The door finally splintered. Dale Shaw scraped and pushed against the spider webbing of cracked glass with the ribboning glove of the shirt until the mealy grid at last gave way and fell with a crackle onto the floor inside. He cut his palm slightly reaching into the opening to throw the deadbolts; he did not at first feel it but with eyes fast adjusting to the darkness he caught sight of his own blood dribbling onto the ground. The batteries inside his skull pulsated with wild thoughts of laboratories and microscopes and DNA tests, but he pressed on.

The gang of three returned back to recent habitats that now felt alien and new. The cowbell made a mocking clink when they opened the door, and all in the room was positioned as before, but an ethereal light, supplied by the streetlight, hovered over everything, steeled and diamond hard like blue ice. Still, there it was: positioned seemingly in a kind of spotlight, the prize pot of wrinkled, lived-in cash money. A magnetized draw to it, the men moving hungrily its way. Behind the bar. Hands grasping: “We divvy it up fast, right now. I don’t see any wires but there could be a still alarm here. Let’s hurry up.”

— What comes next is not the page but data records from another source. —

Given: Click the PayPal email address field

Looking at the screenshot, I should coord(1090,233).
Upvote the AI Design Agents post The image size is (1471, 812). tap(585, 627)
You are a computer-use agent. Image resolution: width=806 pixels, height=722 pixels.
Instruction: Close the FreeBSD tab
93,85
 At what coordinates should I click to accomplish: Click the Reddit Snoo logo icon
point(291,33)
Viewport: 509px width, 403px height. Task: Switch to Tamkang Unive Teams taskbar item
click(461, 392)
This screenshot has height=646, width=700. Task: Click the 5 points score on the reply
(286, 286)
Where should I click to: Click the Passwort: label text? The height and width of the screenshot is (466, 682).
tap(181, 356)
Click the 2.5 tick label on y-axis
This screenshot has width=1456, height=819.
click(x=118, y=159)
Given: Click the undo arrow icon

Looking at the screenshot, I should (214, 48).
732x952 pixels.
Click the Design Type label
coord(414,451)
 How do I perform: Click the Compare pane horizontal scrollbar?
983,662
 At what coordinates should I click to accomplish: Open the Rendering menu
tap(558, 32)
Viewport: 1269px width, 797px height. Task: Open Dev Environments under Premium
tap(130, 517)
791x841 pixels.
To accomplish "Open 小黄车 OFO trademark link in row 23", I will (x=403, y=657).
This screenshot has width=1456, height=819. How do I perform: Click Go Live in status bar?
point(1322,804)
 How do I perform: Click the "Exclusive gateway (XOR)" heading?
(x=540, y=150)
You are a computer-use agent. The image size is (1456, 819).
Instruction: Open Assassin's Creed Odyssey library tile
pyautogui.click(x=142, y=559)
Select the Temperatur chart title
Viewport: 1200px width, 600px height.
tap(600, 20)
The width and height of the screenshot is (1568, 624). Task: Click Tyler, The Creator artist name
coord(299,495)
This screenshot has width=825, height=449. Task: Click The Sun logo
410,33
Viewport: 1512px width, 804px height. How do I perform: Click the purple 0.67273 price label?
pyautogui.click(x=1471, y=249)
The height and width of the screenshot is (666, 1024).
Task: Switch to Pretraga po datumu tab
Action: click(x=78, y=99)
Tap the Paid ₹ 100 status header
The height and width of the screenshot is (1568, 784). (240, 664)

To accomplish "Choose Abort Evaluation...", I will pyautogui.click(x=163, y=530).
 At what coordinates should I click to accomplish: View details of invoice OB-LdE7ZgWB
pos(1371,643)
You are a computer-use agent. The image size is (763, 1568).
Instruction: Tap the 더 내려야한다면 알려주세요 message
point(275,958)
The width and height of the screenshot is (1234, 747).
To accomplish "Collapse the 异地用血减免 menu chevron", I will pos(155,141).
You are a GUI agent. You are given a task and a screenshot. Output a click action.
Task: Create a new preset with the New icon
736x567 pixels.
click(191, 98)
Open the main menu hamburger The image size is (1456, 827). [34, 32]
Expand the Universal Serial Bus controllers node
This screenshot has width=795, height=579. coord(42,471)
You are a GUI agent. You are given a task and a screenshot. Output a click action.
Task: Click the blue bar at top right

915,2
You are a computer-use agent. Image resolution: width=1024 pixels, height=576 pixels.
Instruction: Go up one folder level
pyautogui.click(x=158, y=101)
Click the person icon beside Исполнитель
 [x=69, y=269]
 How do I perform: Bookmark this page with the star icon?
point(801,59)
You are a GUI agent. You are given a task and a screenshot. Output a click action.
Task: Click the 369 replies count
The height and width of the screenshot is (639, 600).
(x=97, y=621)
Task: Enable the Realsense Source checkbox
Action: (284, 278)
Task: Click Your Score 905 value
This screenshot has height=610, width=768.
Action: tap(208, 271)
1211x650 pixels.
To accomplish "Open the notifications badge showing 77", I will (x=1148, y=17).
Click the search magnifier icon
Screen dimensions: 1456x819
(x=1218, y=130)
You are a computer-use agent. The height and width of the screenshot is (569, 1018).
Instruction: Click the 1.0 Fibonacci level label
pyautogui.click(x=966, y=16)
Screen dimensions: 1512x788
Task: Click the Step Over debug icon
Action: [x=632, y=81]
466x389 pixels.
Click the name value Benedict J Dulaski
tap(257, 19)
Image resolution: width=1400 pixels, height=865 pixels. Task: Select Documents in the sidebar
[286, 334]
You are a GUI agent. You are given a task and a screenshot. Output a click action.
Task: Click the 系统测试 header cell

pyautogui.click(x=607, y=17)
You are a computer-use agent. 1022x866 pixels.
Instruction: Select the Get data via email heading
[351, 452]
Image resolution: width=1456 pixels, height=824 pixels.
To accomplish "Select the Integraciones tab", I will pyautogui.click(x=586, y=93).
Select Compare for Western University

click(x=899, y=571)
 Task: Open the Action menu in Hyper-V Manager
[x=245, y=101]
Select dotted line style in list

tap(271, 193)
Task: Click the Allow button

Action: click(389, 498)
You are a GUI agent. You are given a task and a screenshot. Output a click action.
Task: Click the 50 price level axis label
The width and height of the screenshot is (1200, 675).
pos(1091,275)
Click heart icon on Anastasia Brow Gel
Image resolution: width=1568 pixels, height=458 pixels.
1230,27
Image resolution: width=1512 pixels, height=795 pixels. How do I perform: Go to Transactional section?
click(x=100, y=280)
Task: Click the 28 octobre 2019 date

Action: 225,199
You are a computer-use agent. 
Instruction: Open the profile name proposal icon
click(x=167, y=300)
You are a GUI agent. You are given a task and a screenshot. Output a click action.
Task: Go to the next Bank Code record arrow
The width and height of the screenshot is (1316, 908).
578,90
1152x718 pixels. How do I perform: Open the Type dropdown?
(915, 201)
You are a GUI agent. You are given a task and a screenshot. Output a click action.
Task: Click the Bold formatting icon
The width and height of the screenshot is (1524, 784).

CB: “Lets just grab it and go. Better to do it anywhere but here.” The two men’s talk like hissing steam.

“Doing it out in the open won’t get us caught for sure, huh? Why don’t we just do it outside, under one of the big street lamps?”

CB shaking his lopsided head: “We don’t have to be out in the open, we can do it in the car.”

Dale Shaw sensed the other man was talking sense but went ahead with his own method. The paper felt so brittle in his hands he feared it might dissolve to powder. The amphetamine was beginning its buzz between his ears, he became lost in the crinkling sound the bills made as he sorted through them. So entranced he did not hear the other noise issuing from the rear of the place, a clunking noise followed by another, then another.

CB did hear it, and instantly he retreated. He fell back to the other side of the bar, between it and the nearest table. Then Dale Shaw finally heard, and dropped the money and about-faced and went around the bar. Dropped to a crouch. I should break for it now, he told himself. Run for the door.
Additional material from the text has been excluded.